Winger John O’Neill did make one burst for the line, but Austin Healey’s covering tackle forced Jutge to call for television assistance and replays showed the Munster man had touched the corner flag.
By that time, Healey, starting at stand-off, had already made a major attacking contribution, darting through Ronan O’Gara’s weak tackle to put Leicester in front for the first time.
‘‘I was pretty lucky to get selected at fly-half,’’ admitted the maverick England man.
‘‘I have not been at my best lately and I owed the lads a big game. It would have been a long summer if we had lost, so I went out and gave it everything.’’
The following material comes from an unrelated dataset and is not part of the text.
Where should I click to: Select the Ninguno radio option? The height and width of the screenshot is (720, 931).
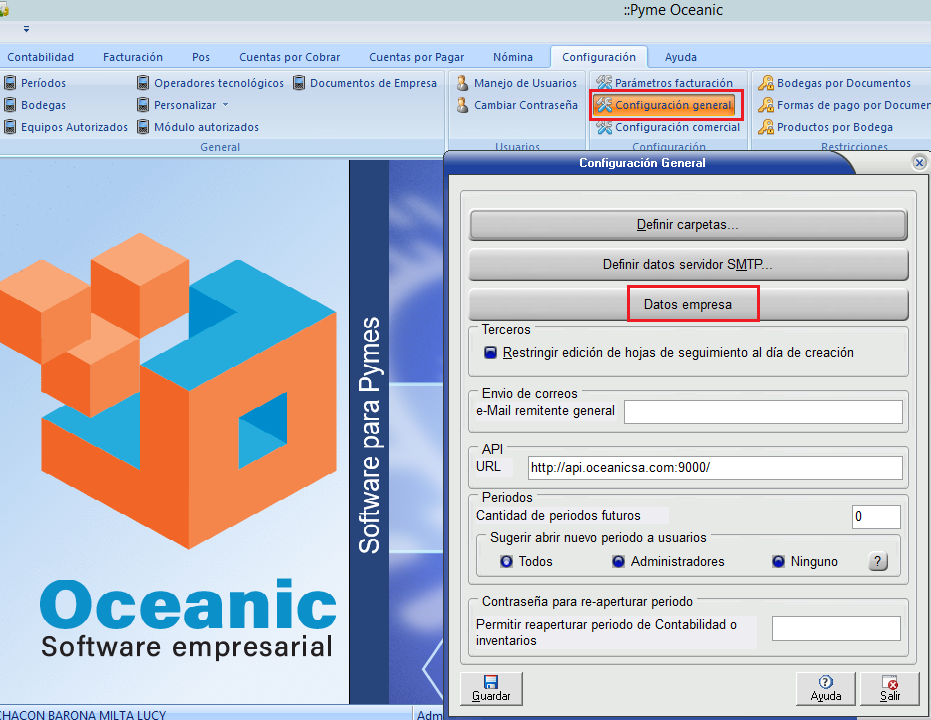(x=778, y=562)
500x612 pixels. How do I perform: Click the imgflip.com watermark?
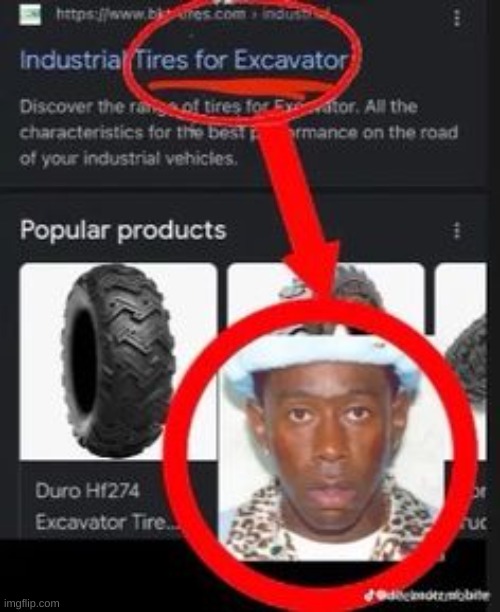(30, 603)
Geordan Murphy had grabbed the opening score, but Tim Stimpson’s failure to convert saw Munster take a narrow interval lead through O’Gara’s two penalties.
The Irish stand-off landed a third shortly after the interval but Munster were pegged back by Healey’s try, fell further behind when Stimpson landed a penalty, then saw O’Gara miss two kickable opportunities which would have sent the game into extra-time.
It completes a Premiership-Heineken Cup double for the second season running, and only their elimination from the opening round of the derided Zurich Championship prevents Leicester from repeating last year’s astounding Treble triumph.
‘‘The boys set their goals at the start of the season and although we didn’t achieve them all, we got the big ones,’’ said Richards.
‘‘It has been a difficult year because everyone has been trying to knock us off our perch.
‘‘To a degree they have done a very good job but there is a resilience in our side that no-one else has got.
‘‘It starts at the top with Martin Johnson and goes right down to the bottom.’’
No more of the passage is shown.